Line by line, restate the material word for word, omitting any image.

--------

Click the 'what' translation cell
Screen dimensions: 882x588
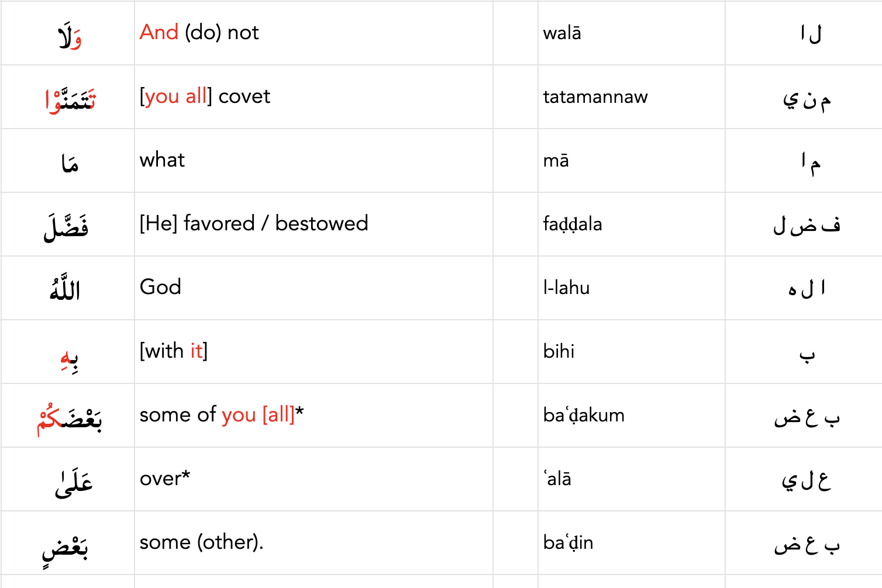tap(162, 160)
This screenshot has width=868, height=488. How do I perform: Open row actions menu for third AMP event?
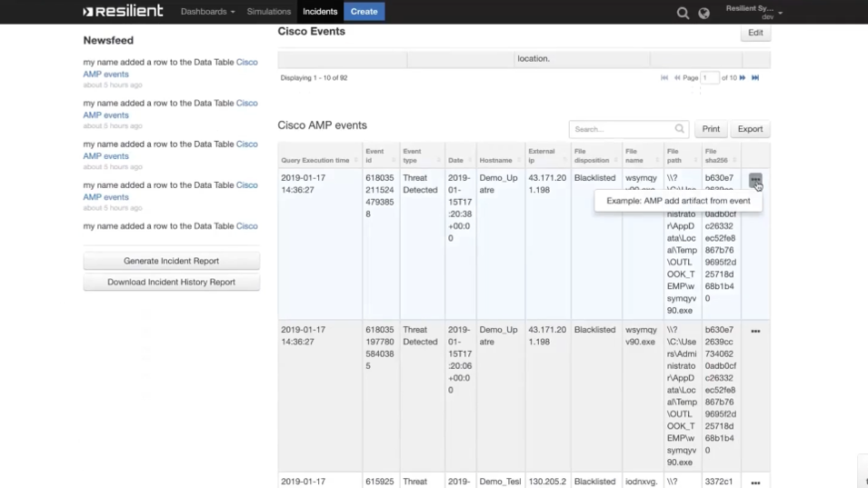pyautogui.click(x=755, y=483)
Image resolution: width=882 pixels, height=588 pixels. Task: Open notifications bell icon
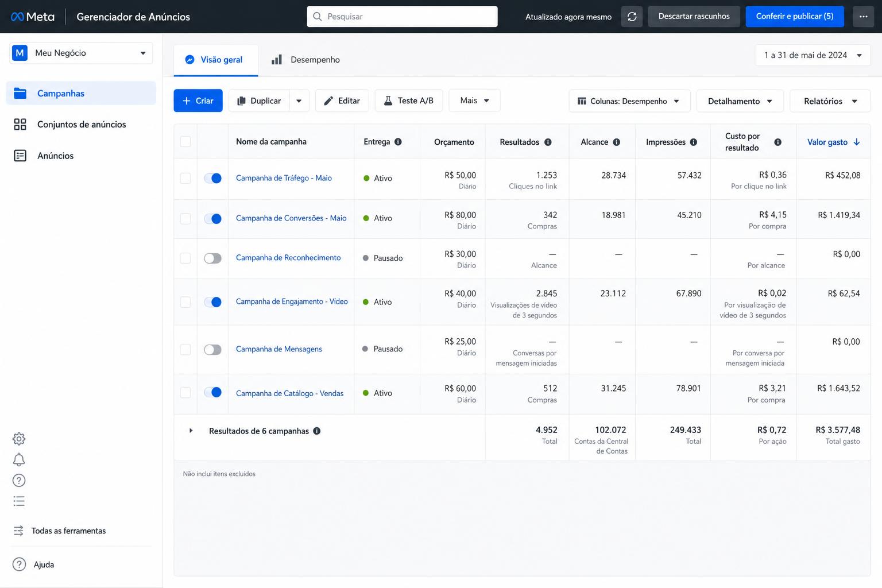pyautogui.click(x=19, y=459)
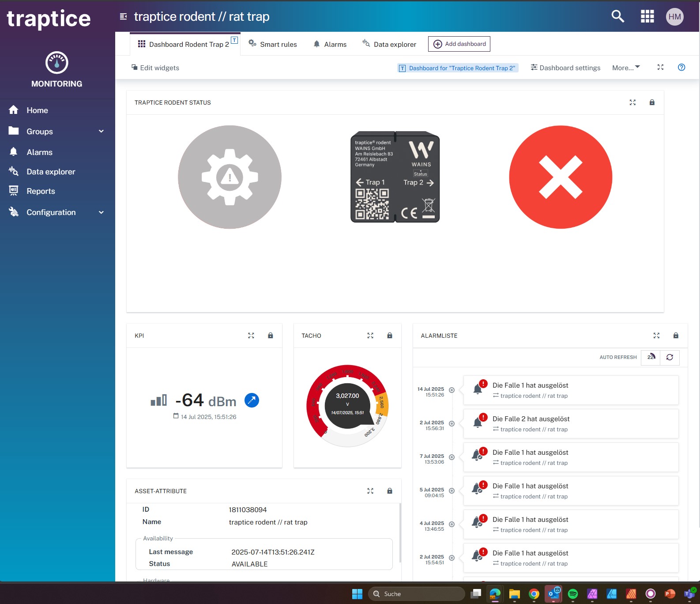Toggle the lock on the Tacho widget

[x=390, y=336]
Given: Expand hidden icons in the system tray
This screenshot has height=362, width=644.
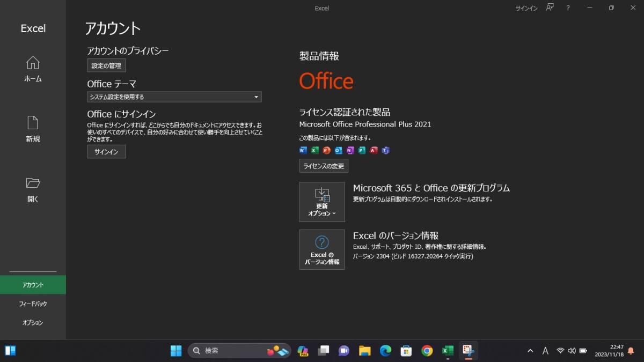Looking at the screenshot, I should [x=530, y=351].
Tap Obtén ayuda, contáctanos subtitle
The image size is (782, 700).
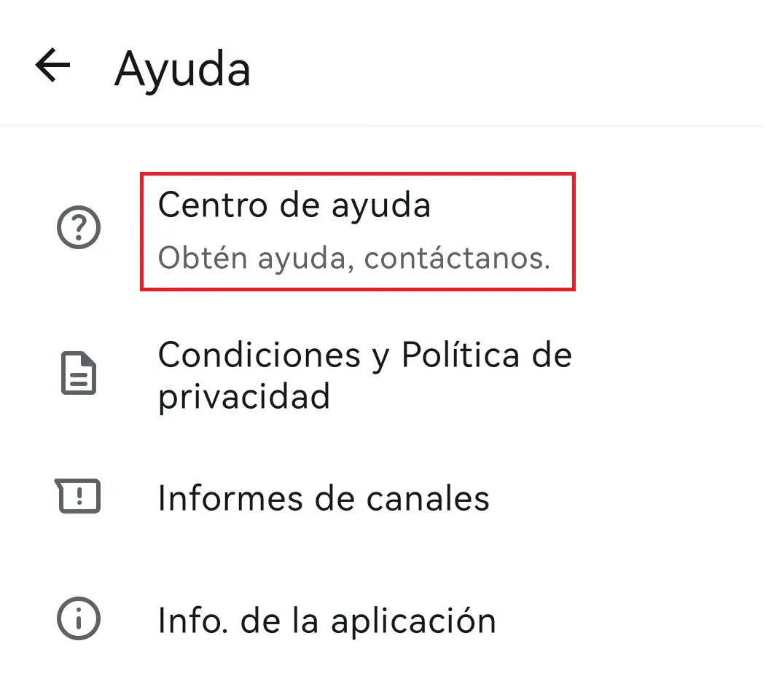pyautogui.click(x=355, y=260)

--------

Task solution:
Click the 'what' translation cell
Screen dimensions: 882x588
tap(162, 160)
This screenshot has width=868, height=488. How do I perform: Open row actions menu for third AMP event?
pyautogui.click(x=755, y=483)
Image resolution: width=882 pixels, height=588 pixels. Task: Open notifications bell icon
pyautogui.click(x=19, y=459)
Toggle the lock on the Tacho widget

[x=390, y=336]
Given: Expand hidden icons in the system tray
This screenshot has height=362, width=644.
Looking at the screenshot, I should [x=530, y=351].
Tap Obtén ayuda, contáctanos subtitle
The image size is (782, 700).
pyautogui.click(x=355, y=260)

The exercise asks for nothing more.